Here is what I mean to say when I say that one must recognize the true value of a thing to properly appreciate it. The citizens in the wealthiest and most secure countries have become so preoccupied with possessions and status that they risk losing everything of value they have gained by seeking things of little value. Consider the Western obsession with income inequality. Many wring their hands and wail that the top 1% have more wealth than they need, when everyone in society has seen their standard of living rise above that of kings a few generations ago. Truly we are blind when we can see only that our neighbor has a crumb more than us. We lose sight of the fact that we ourselves have mountains more than just about every other person alive today, let alone across the sweep of history.
The situation is more dire than you would at first think, Deuteros. When people argue that the wealthy should not be allowed to keep the harvest they have brought in, that it shall be forcibly wrested from them and redistributed, not to the needy but to the mere wanting, we are pouring powerful acid on one of the pillars of the rule of law.

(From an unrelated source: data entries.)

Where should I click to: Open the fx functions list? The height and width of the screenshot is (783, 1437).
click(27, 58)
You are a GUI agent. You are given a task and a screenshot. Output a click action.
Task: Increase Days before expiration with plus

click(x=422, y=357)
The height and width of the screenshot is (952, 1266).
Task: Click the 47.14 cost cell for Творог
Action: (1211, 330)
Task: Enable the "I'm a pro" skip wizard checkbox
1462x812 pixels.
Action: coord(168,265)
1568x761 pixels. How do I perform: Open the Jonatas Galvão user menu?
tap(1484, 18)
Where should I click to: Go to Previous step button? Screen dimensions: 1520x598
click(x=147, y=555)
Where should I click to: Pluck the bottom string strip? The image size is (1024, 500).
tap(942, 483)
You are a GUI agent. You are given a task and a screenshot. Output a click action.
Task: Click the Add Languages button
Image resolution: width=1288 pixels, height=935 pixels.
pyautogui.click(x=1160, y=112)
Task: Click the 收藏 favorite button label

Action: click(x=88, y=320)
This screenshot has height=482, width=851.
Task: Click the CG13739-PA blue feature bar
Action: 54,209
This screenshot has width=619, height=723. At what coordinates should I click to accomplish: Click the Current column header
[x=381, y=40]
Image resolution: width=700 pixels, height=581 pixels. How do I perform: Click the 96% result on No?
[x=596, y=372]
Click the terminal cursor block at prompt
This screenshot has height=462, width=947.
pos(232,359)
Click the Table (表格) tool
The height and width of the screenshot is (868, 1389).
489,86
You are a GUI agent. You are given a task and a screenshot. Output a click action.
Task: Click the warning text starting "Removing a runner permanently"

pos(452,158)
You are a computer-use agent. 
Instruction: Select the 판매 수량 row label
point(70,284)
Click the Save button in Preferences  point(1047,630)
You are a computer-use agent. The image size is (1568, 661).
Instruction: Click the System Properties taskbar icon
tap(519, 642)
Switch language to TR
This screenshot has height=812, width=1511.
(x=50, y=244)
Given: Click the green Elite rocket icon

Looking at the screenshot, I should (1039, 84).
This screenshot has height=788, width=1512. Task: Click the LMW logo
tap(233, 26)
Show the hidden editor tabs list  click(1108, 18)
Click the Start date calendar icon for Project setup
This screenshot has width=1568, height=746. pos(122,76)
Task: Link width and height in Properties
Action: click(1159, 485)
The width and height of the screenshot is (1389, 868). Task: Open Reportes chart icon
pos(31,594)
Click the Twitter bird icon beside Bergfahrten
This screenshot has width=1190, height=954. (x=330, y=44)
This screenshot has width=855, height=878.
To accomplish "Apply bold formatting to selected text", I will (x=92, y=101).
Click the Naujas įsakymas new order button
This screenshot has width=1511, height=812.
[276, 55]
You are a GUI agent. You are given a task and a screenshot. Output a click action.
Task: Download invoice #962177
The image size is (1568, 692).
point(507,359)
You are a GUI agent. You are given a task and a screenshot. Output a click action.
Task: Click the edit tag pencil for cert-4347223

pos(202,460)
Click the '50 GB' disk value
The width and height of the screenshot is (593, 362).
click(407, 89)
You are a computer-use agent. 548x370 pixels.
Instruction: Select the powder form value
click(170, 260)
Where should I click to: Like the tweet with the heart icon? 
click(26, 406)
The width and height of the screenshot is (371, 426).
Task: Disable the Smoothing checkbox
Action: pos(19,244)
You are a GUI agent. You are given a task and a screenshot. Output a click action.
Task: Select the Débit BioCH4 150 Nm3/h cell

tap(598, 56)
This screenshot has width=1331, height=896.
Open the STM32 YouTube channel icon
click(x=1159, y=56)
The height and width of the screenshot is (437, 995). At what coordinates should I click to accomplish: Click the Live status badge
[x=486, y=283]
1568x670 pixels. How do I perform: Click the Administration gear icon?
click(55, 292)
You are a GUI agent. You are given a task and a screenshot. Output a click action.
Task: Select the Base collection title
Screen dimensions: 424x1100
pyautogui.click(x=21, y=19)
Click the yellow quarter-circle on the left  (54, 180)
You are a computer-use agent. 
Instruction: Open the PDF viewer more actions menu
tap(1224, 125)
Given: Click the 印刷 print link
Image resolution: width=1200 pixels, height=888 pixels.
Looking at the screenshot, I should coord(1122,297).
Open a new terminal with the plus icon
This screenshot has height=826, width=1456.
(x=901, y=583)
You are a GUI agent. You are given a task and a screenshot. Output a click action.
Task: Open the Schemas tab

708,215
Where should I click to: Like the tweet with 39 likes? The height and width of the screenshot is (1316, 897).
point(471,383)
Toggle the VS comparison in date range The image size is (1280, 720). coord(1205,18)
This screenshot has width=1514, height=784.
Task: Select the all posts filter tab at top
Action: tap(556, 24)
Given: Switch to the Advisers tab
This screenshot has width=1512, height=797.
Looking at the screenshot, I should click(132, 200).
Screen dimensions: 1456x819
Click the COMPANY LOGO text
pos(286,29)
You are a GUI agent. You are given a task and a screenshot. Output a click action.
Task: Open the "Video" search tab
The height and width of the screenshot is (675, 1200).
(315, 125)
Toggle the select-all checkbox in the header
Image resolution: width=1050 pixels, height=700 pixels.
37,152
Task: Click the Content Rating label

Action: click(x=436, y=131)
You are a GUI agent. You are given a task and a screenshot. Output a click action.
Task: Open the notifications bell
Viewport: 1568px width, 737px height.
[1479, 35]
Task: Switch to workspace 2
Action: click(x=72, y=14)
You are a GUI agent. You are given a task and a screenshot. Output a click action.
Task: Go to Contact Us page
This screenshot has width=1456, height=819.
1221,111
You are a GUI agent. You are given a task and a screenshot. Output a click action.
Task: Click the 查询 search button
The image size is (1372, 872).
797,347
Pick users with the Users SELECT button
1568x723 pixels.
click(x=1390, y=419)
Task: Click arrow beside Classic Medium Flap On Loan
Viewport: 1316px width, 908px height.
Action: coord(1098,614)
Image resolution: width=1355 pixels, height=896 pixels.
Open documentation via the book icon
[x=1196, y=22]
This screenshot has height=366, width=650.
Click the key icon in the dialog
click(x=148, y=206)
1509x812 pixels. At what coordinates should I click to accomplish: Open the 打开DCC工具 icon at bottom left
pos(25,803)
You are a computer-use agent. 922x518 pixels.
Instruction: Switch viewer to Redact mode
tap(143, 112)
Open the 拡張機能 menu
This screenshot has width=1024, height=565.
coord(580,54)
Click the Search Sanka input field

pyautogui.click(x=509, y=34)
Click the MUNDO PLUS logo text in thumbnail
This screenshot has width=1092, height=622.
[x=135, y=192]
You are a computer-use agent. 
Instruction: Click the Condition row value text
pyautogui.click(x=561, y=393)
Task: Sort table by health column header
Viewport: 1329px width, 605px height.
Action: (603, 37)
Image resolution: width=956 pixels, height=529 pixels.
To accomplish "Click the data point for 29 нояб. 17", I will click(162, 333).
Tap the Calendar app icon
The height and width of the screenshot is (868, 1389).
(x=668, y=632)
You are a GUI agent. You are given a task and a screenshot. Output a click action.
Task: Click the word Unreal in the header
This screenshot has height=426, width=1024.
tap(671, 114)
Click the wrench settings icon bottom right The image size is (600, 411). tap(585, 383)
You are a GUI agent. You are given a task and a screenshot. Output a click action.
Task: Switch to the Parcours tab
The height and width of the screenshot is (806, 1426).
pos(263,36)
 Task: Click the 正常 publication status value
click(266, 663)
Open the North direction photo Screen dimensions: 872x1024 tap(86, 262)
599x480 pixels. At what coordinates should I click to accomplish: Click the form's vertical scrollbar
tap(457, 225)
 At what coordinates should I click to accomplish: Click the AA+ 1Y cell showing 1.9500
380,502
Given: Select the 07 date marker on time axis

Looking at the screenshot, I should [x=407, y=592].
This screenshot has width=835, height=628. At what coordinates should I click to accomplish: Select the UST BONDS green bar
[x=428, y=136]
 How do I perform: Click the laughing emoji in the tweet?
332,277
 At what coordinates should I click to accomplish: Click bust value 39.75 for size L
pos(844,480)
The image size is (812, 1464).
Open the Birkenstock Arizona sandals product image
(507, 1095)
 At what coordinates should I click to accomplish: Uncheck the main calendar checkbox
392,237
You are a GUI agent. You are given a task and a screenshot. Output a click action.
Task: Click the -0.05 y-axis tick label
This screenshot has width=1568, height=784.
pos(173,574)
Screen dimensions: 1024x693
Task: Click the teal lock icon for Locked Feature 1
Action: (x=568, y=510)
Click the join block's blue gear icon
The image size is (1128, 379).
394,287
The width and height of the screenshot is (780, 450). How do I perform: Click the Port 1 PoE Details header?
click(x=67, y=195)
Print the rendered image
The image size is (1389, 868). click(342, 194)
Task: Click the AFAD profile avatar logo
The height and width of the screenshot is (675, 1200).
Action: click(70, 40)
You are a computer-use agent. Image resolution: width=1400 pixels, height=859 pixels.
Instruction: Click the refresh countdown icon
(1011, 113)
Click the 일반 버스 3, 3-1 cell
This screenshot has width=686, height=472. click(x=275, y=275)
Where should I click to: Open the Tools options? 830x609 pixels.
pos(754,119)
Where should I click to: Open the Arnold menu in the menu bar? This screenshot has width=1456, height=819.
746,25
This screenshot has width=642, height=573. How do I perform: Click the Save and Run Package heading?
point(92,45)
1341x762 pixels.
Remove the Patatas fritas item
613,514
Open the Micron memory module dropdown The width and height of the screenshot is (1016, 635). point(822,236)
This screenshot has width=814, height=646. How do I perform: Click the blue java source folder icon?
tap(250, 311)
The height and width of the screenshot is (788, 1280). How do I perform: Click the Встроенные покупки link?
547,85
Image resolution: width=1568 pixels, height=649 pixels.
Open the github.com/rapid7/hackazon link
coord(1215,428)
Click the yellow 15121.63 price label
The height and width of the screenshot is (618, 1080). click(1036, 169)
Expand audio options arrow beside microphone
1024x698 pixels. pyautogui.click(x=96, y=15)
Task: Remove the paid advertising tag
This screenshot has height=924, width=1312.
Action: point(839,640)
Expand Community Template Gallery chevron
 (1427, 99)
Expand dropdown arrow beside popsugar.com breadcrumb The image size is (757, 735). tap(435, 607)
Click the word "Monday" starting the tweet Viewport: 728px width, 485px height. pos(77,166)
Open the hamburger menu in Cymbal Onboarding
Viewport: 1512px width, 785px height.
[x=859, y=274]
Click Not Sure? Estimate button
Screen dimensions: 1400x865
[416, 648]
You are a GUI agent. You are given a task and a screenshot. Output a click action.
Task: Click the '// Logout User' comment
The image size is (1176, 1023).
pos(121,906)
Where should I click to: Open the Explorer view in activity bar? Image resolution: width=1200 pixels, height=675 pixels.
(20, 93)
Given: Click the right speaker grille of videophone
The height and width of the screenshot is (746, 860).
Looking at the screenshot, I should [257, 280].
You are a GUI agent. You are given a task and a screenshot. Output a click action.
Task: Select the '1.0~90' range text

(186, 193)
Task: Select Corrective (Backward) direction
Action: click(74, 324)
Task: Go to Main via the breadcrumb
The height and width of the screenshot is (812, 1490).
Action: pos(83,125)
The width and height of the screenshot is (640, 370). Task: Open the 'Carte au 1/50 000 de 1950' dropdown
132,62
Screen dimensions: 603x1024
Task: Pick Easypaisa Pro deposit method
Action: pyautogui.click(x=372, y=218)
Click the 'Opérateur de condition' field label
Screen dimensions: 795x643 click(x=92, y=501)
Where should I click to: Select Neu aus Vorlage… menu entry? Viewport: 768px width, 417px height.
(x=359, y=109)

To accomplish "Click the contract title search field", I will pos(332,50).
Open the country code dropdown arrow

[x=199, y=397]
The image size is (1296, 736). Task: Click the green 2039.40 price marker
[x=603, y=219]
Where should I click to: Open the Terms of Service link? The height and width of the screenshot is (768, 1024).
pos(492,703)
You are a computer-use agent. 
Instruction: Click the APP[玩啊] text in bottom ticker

This corrosive once applied inevitably spills over onto the other pillars: their speech is offensive and serves no purpose, what harm is there in censoring it; certain persons have received power and prestige out of proportion to their numbers, shall we not redistribute positions and status more equitably?
Though they are separated by just two letters, equity and equality could not operate at more opposite ends of humankind. Because you cannot make some plants grow as high as others, the only way to create parity when seeking equity is to cut all down to the same size. It is true that the condition otherwise guaranteed by the rule of law, equality of treatment in all things, means some will take to the conditions of the soil and thrive, while others languish. But do we tear up the entire field, plow it under and salt the earth, because some seeds are strewn on rocky ground or are shaded by their neighbors’ faster growth?
I can see the scythes, pitchforks, and plows none too far, Deuteros, lit up by the glow of the mobs’ torches. The hunger for more is insatiable and knows no reason. It will burn and destroy what it cannot possess, for spite also knows no reason. Thus I tell you that the rule of law is a gift beyond price that should be defended at all costs. If philosophers see the truth in this it is our duty to spread the word. Every person who comes to see that taking things to oneself does not add to the stock of joy in the world but only adds to its misery, is one member of the mob quietly slipping away, one less building torched. It is our sacred duty to protect and preserve the rule of law so that more may become rich in internal reason.